==== SELECTION ====
Geography, culture, politics, economic conditions, and population demographics, in my view, account for very different narratives and reactions to the teaching of international investment arbitration.  In the last 13 years, I have had the distinct experience of in-person and/or virtual teaching of a course and/or guest lecturing international investment arbitration in a wide range of polemical contexts in the Global South (e.g. the Philippines, China, the Association of Southeast Asian Nations Member States, Latin America, Africa), as well as in the Global North (e.g. Hawaii, Stanford, Yale, and Notre Dame in the United States, Paris, and the Hague).  What stands most resonant for me out of these experiences from teaching law students, advanced graduate students, regulators, practitioners, and judges is everyone’s acceptance (enthusiastic or reluctant) that international investment arbitration is still one dispute resolution tool (for better or for worse) that sometimes is appropriate to solve certain problems, but in others is actually skewed against a broadly just solution for all parties and stakeholders concerned.  Notwithstanding recent years of critiques that have made it de rigeur for so many to rail against the many perceived or actual ills of the international investment arbitration system, the overwhelming majority of my students still see this mode of dispute settlement as a fact of international life.


Investment Arbitration is Also About Development Outcomes

My students are also unanimous in wanting to see this dispute settlement mechanism “work” for the constituencies that they favor — the overall public, the governments of host States as well as the governments of home States, affected communities who are themselves not actual parties to the international investment contract or investment treaty, the private sector actors who have risked and committed capital for investment activities in uncertain and unstable environments, or even a broad notion of ‘rule of law’ somewhere that is reified with an authoritative, legitimate, and accepted arbitral award.  It has been equally interesting on my end to witness how many of my students, have a priori expectations of what the ‘just outcome’ of a dispute should or could be, even when they have not yet steeped themselves in the granular details of facts, issues, applicable law, and evidence.  In this sense, I find it typical that both Global South and Global North students are often attuned to the inherent political economic debates that afflict the Global South and the Global North (and countries within both poles who also vary with other countries in their pole), and both sets of students demonstrate a relative discontent with how the international investment arbitration system works for some investors and some host State governments, but does not work for other investors, other host State governments, and certainly not for non-parties to the dispute who absorb the greatest impact from investment activities:  local communities.
==== DATA LISTING ====
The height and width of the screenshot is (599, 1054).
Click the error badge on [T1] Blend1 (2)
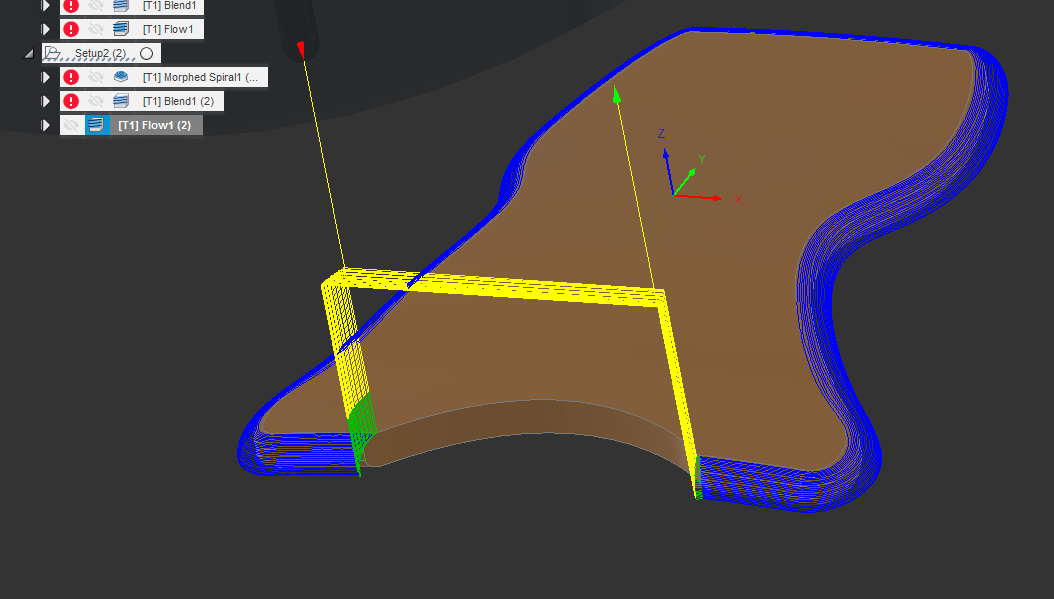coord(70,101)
====
==== DATA LISTING ====
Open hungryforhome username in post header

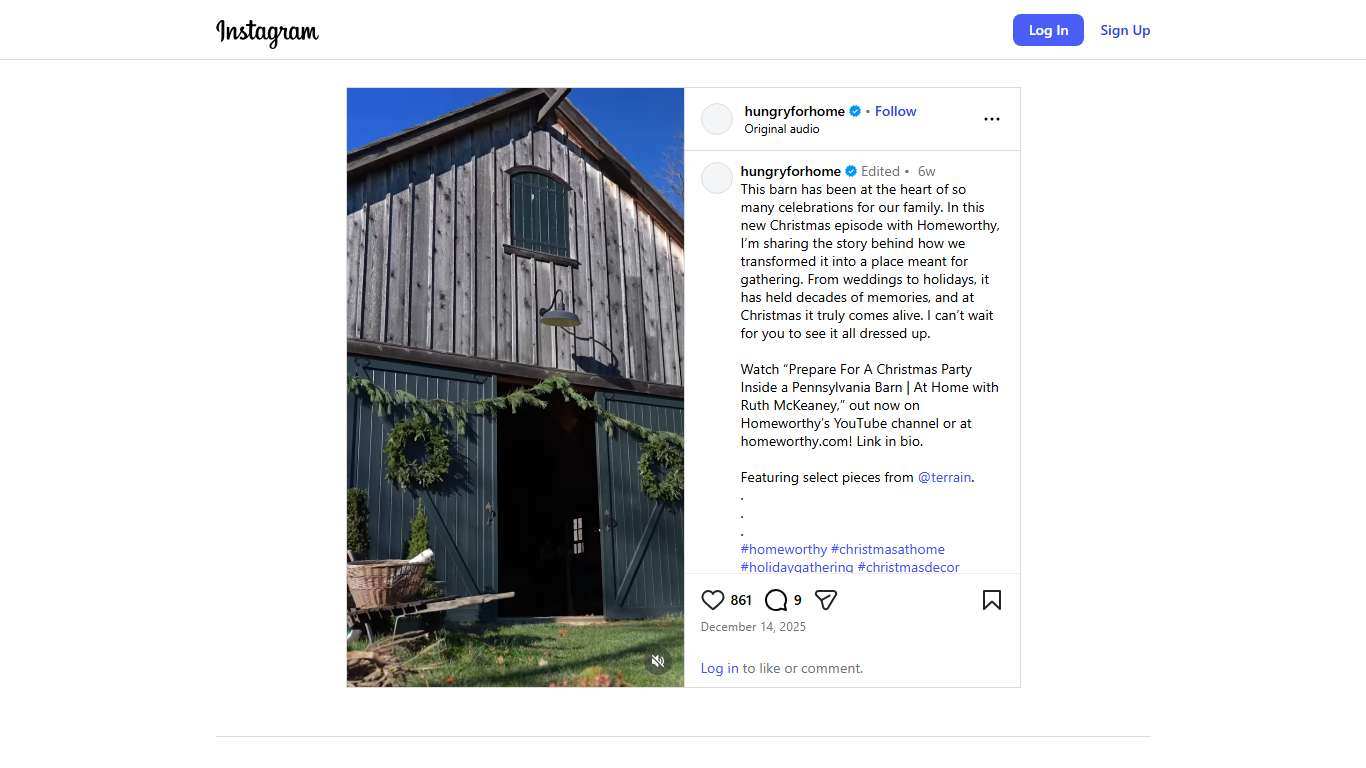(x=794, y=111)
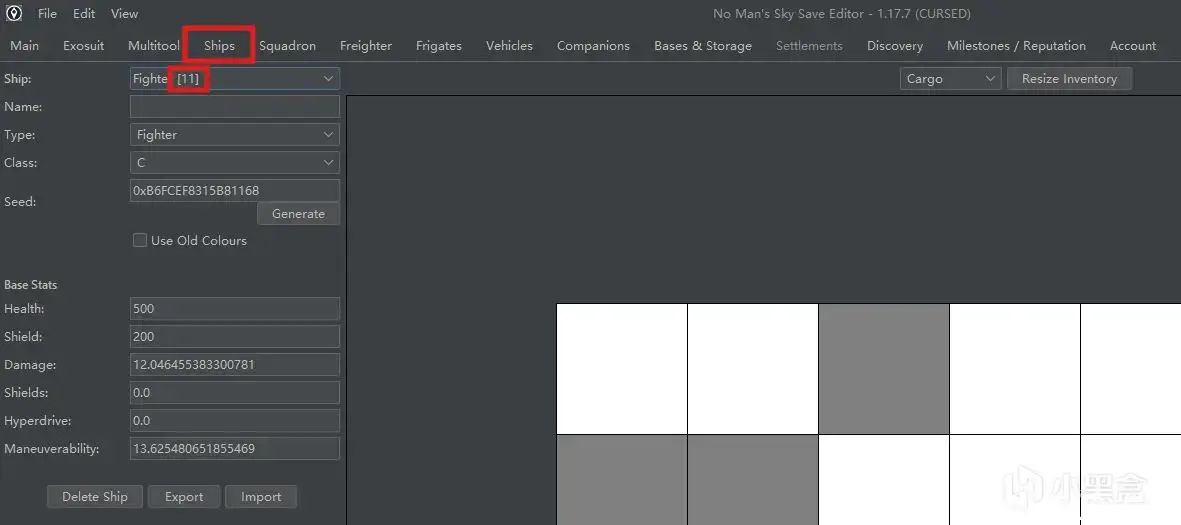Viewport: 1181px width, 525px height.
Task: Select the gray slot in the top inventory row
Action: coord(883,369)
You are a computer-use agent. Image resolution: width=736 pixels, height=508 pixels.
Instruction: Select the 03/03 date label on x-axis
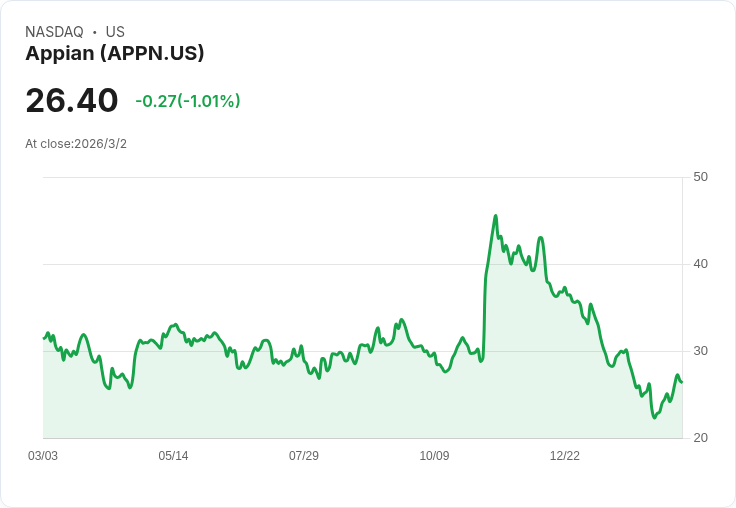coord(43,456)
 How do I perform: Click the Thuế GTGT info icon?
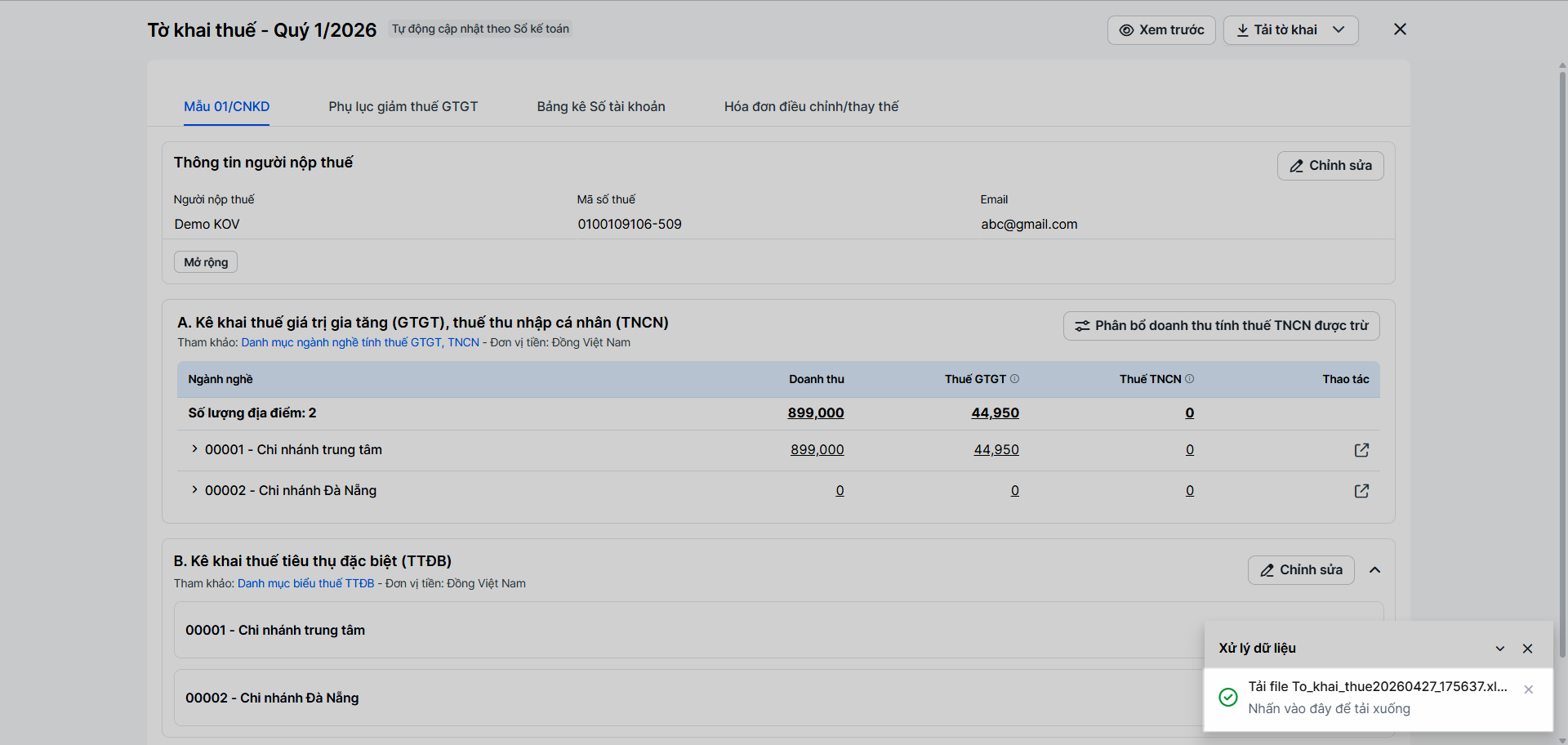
====
==== DATA LISTING ====
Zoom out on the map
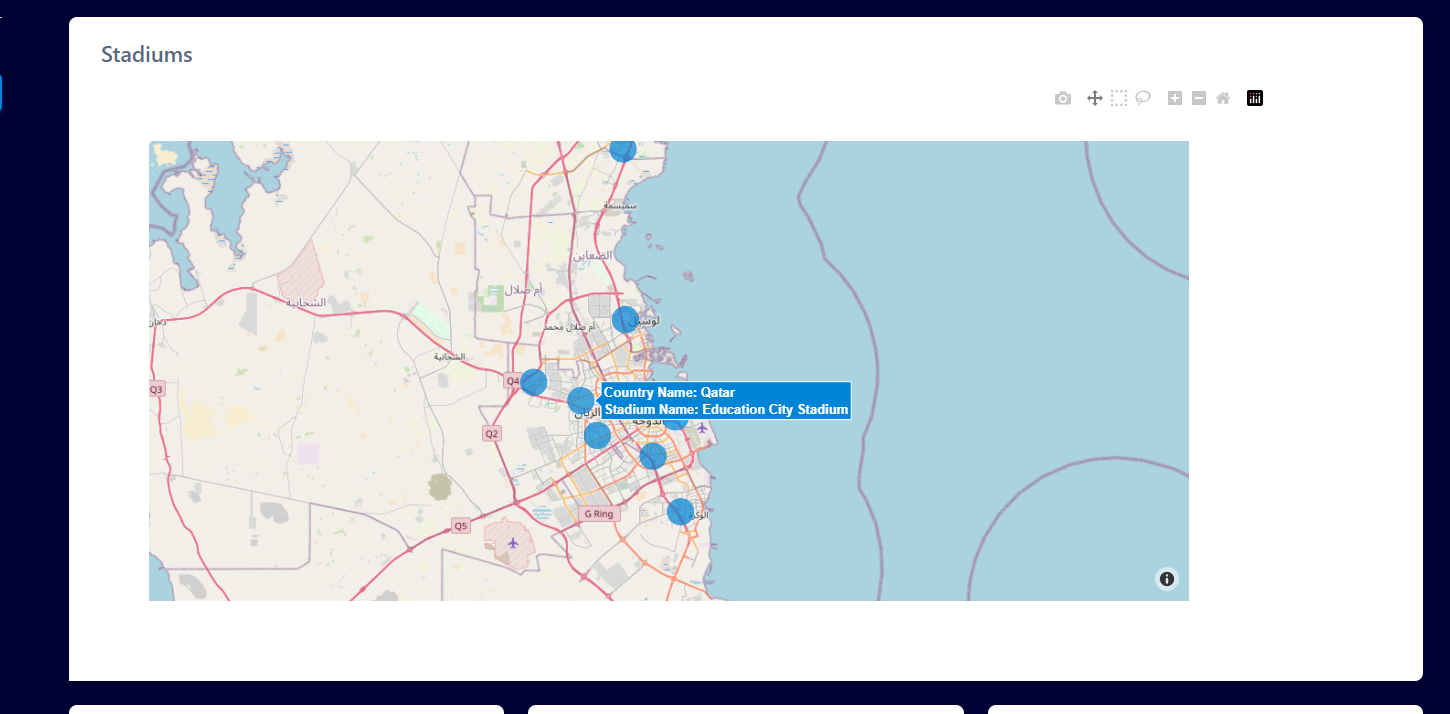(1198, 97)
====
WHAT YOU HAVE TO DO:
Answer these from the text on teaching investment arbitration:
(a) Over how many years has the writer taught or guest lectured on the subject?
(b) Which four places in the United States does the writer list?
(c) According to the text, which non-parties to a dispute absorb the greatest impact from investment activities?

RESPONSE:
(a) 13 years
(b) Hawaii, Stanford, Yale, and Notre Dame
(c) Local communities